I must admit, the only reason I like Iyanla’s show is because I feel a sense of schadenfreude watching it. Seeing the trouble that other people get themselves in from their unwise and short-sighted decisions reminds me how stable my own life is. (I’m going to hell, I know.) But the interesting thing about Tran is that her experience isn’t that unusual or shameful at all. So many of us (including myself) have gone through similar situations where we opened up our lives—and our legs—for people that didn’t have our best interest at heart. We do these things because we as women naturally act on our feelings, and our feelings of love can be overpowering even when our common sense tells us to do otherwise.
My father and I are not on the best terms. This is something I’ve stopped trying to change to avoid disappointing myself. My father is not a bad man. He has been present my whole life and he still often makes sacrifices for me that he doesn’t have to make. Still, there is an irreparable rift there left from years of loving words that were left unsaid and abuse behind closed doors on dark, quiet nights. I trust this man to fix the leaks in my pipes or the screws in my curtains when I feel too ignorant to handle these things myself. But I don’t trust this man to uphold women with the love and respect I know we deserve because he was never taught how to do these things when he was still young enough to change and to mold, or to expressive himself in a healthy way when his emotions got the best of him. As an adult, I find that we only speak to each other when we feel obligated.
Ironically, however, I’ve spent plenty of time dating men who reminded me of him. They were detached, spontaneous (read: unreliable), mysterious, stubborn, unapologetic and feisty. I engaged with these men because despite my frustrations with them, they were the kind of people that I knew how to navigate. It’s easier to be attracted to someone if there’s something familiar about them. I engaged with these men because I was unafraid to give them the benefit of the doubt. The curiosity in me said that holding back would only stunt my growth as a woman and as a sexual being, rather than protect it.
My relationships with those men were in a whole other chapter of my life that was filled with naiveté and exploration. But at this moment, I’ve entered a new phase where I’m more guarded and aware of myself and my surroundings than ever. I’ve become more sheltered and at one point, I avoided dating for years to shield myself from more disappointment.
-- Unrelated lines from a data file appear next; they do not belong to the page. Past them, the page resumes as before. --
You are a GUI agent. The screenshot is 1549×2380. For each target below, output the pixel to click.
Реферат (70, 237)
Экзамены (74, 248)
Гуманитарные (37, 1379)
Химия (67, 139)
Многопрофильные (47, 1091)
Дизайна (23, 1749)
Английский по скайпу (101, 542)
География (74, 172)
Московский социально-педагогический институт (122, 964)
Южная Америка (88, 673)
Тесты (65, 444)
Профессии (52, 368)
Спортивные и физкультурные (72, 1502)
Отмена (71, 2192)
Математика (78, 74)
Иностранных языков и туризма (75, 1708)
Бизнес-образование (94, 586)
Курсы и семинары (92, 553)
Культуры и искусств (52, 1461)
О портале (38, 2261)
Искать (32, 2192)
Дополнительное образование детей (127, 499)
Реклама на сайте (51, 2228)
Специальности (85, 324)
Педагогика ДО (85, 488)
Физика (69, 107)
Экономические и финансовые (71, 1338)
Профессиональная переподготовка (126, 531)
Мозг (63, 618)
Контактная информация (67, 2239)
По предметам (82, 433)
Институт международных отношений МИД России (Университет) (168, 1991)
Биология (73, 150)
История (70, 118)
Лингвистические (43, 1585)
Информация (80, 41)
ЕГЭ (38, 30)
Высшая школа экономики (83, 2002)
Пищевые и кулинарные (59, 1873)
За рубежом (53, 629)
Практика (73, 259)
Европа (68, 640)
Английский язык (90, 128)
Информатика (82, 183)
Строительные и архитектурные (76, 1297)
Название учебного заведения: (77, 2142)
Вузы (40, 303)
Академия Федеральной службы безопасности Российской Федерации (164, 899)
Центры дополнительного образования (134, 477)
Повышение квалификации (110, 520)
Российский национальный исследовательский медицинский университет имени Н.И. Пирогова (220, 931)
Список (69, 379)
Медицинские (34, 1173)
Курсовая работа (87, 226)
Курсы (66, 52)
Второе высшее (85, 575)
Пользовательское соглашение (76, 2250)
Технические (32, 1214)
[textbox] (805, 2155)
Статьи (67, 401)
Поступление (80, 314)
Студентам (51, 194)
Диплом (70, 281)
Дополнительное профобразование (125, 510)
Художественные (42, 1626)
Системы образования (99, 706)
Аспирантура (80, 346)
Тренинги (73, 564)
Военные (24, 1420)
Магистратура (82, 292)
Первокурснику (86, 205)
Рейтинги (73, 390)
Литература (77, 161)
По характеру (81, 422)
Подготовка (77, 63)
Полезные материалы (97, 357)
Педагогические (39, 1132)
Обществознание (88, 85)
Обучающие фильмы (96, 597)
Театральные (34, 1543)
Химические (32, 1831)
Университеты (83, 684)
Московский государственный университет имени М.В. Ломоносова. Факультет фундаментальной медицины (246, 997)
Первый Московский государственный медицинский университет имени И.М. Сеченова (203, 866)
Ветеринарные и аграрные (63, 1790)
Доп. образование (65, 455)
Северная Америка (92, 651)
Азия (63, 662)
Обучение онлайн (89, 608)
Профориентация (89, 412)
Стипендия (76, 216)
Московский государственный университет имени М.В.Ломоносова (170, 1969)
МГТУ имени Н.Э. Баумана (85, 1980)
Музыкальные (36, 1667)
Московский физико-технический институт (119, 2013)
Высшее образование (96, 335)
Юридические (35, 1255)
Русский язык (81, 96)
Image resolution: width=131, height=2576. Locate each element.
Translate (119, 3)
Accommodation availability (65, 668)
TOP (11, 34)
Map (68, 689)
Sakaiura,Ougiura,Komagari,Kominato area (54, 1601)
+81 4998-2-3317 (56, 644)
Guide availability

Growing hesitant to open up to new friends and romantic interests has come from a string of hurtful experiences that once marred my ego more than I care to admit. But the beauty in that is I’ve completely changed the people I surround myself with for the better, and it’s improved my self-confidence. I’m not attracted to the same men that I used to—and I don’t entertain the same kind of BS anymore, either. It’s no surprise that the man I’m currently dating is completely unlike my father or any other man I’ve been with, or that this the happiest, most fulfilling relationship I’ve lead in my life.
When I watched Tran on my screen crying through her makeup and trying to make sense over why she stayed in such a senseless and damaging relationship, I saw a little bit of myself. I didn’t see a girl plagued by frustrations with her father. I saw a girl who didn’t give herself time to grow into her own and got swept up in the excitement and pressure of dating a celebrity. I saw a girl who had let go of her common sense and was eager to love someone because she was young, naive and maybe even a little invigorated (or paralyzed) by her new-found place in the spotlight. I saw someone who didn’t have friends and family like I did who could convince her to leave an emotionally abusive relationship when she was too stupid or blind to do it on her own.
For years, I’ve watched Karrueche get dragged through the mud for dealing with Chris Brown all over social media, but I don’t think she deserved one minute of it. This woman is just like the rest of us. She just had the misfortune of going through a long and messy break up in the public eye. What’s more, half these Twitter trolls that have thrown shade at her for her predicament shouldn’t because they have probably dealt with relationship issues that may be as messy as hers anyway.
If Tran’s life is anything like mine, those shady, romantic characters will come back into her life in the future and she may be tempted by others like them in moments of self-doubt or desperation. Maybe Tran does in fact have daddy issues? But chalking up her relationship problems to that part of her life undermines the potential and greatness she holds as a complex and ever-changing woman.